[DATA IN THIS EXERCISE — start]
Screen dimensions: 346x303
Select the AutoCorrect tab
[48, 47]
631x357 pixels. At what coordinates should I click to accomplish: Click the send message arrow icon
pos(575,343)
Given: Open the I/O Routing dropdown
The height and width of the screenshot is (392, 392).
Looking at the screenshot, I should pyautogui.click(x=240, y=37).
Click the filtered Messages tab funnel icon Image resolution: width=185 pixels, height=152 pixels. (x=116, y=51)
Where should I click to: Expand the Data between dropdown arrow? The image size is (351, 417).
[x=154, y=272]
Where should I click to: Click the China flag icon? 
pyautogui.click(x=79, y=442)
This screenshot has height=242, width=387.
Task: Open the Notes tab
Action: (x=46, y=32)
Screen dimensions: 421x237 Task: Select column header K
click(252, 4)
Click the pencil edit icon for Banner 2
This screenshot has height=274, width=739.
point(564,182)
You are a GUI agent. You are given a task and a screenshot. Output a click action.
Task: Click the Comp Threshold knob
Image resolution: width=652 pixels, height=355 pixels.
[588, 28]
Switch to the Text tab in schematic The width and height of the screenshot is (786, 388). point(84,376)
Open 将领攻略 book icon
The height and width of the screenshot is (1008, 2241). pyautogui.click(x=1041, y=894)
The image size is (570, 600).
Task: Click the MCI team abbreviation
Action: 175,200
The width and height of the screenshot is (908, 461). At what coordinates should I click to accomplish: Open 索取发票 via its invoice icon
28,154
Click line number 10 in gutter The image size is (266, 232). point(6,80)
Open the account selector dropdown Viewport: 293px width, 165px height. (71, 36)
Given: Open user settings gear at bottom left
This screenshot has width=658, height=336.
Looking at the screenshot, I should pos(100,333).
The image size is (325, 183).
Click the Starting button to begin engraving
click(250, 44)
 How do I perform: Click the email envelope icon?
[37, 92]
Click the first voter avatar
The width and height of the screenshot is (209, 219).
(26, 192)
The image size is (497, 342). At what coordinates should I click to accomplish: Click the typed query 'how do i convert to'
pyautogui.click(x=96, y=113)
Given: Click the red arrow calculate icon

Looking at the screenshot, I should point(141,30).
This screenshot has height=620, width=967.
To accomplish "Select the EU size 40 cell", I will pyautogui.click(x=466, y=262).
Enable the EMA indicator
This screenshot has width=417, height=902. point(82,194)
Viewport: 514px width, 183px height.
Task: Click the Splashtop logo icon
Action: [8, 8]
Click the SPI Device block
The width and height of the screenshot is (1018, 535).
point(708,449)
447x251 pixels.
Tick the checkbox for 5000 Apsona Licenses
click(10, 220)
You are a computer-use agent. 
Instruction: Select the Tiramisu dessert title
[DATA IN THIS EXERCISE — finish]
WHAT YOU WILL DO
Please copy all lines of the listing in which the string "agent" occurs.

THE ANSWER
You are a GUI agent. You are given a task and a screenshot. Output a click action.
You are a computer-use agent. 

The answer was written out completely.